* [Task objective]
Only the lines from the beginning of the data through the one with "Task: Toggle Auto" belong in the answer, each retyped exactly, with pictures left out.

* [Data]
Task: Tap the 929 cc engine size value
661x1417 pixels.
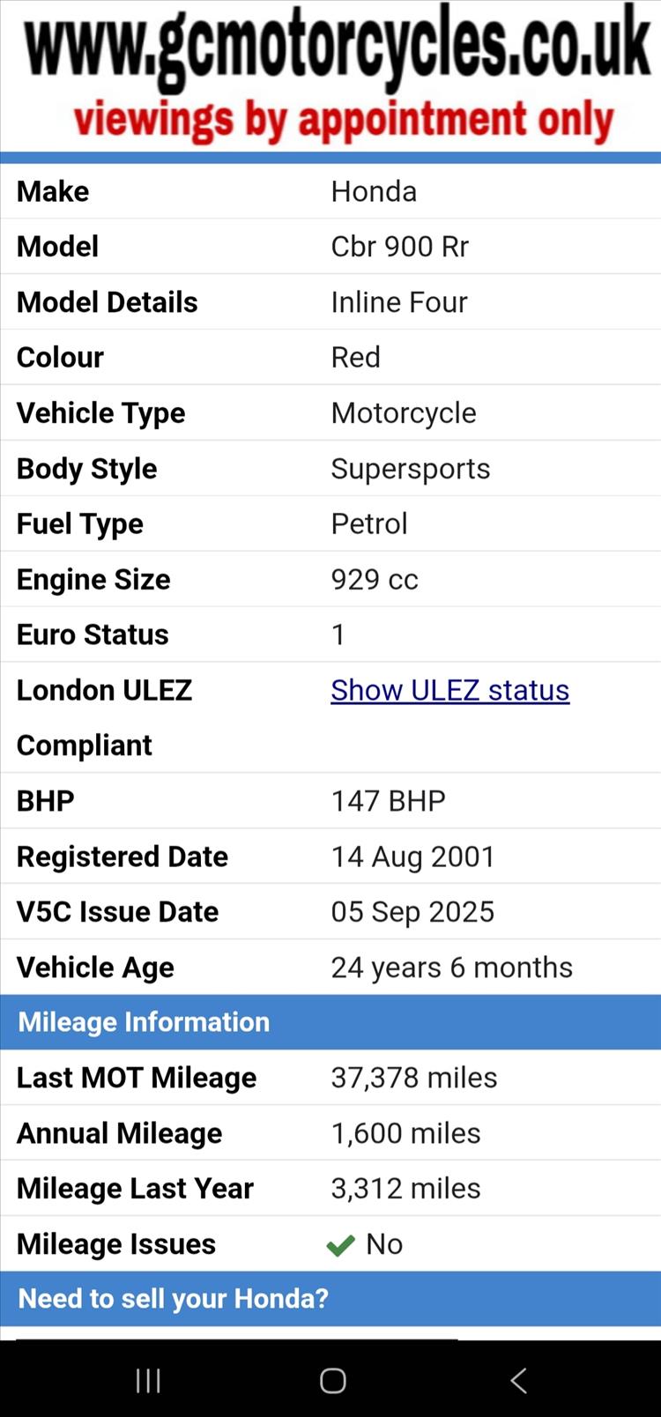Action: point(375,580)
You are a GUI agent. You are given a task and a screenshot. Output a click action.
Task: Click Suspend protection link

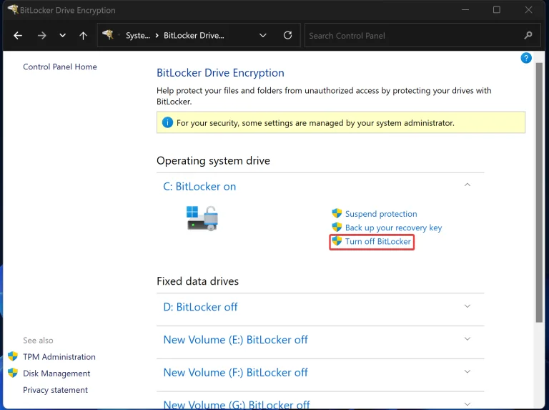(x=381, y=214)
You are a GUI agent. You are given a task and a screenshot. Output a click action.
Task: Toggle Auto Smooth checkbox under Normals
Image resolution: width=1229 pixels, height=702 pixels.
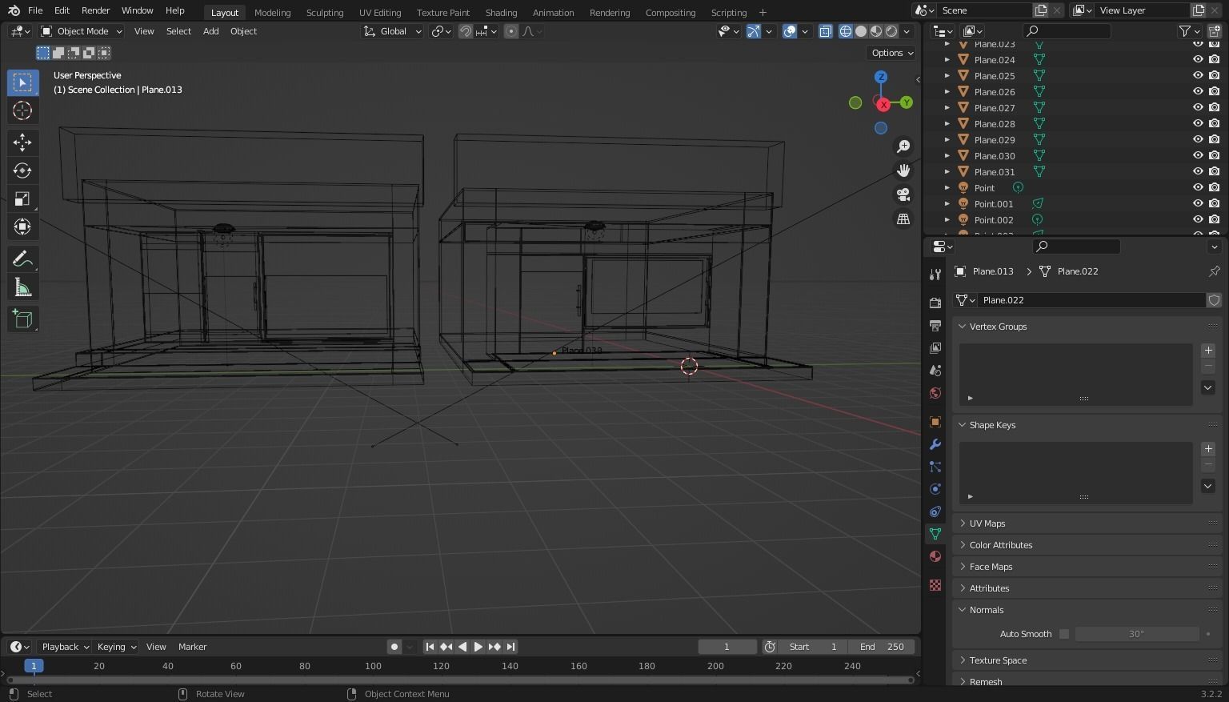tap(1064, 633)
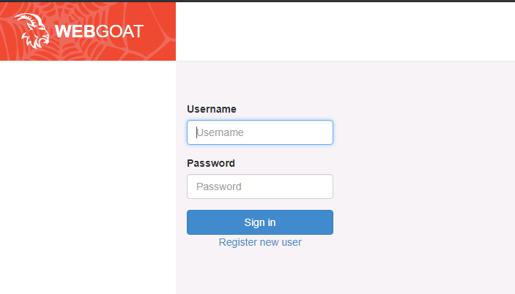Viewport: 515px width, 294px height.
Task: Click the blank left sidebar below the logo
Action: [88, 177]
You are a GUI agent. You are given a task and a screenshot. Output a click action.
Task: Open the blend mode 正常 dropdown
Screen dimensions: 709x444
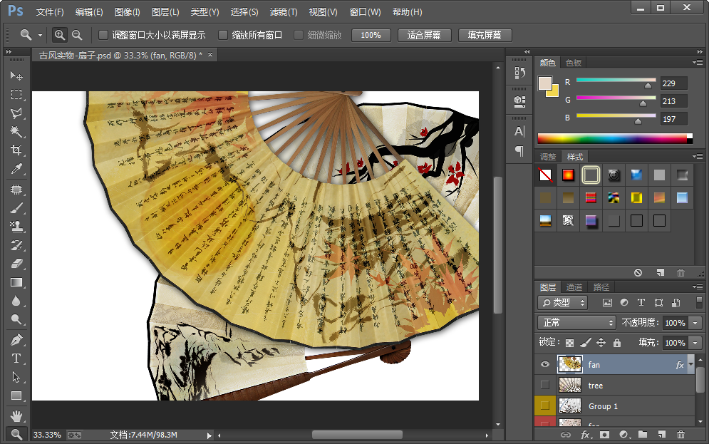(x=576, y=323)
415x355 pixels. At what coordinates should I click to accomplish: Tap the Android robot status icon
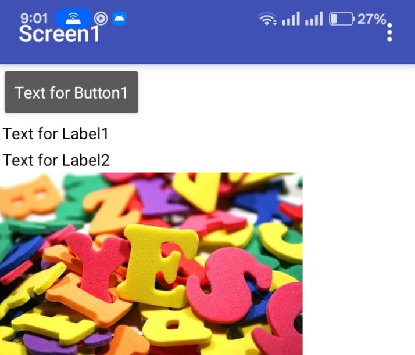pyautogui.click(x=119, y=19)
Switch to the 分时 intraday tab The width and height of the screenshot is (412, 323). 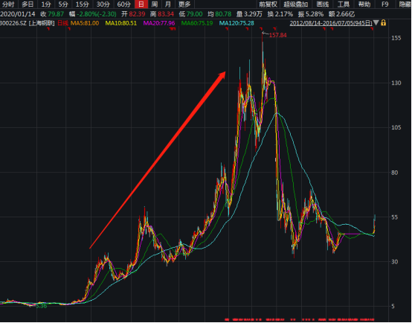(8, 4)
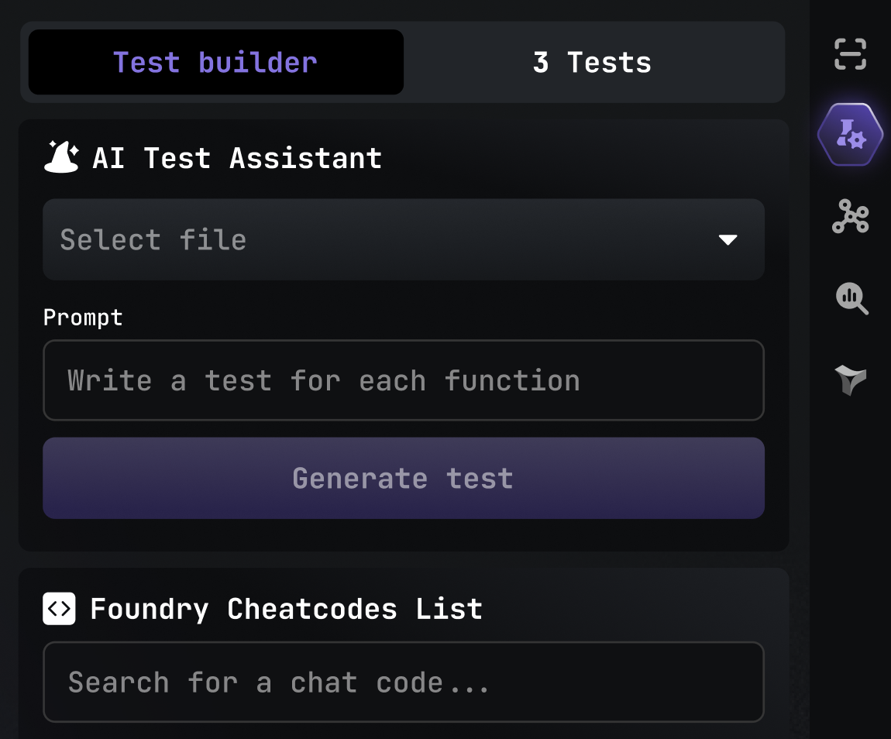Click the Select file chevron arrow
Screen dimensions: 891x739
(x=728, y=240)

* [Answer to this problem]
Task: Tap the 929 cc engine size value
661x1417 pixels.
Action: point(375,580)
You are a GUI agent. You are given a task and a screenshot. Output a click action.
Task: Click Suspend protection link

(x=381, y=214)
You are a GUI agent. You are given a task and a screenshot. Output a click action.
Task: Toggle Auto Smooth checkbox under Normals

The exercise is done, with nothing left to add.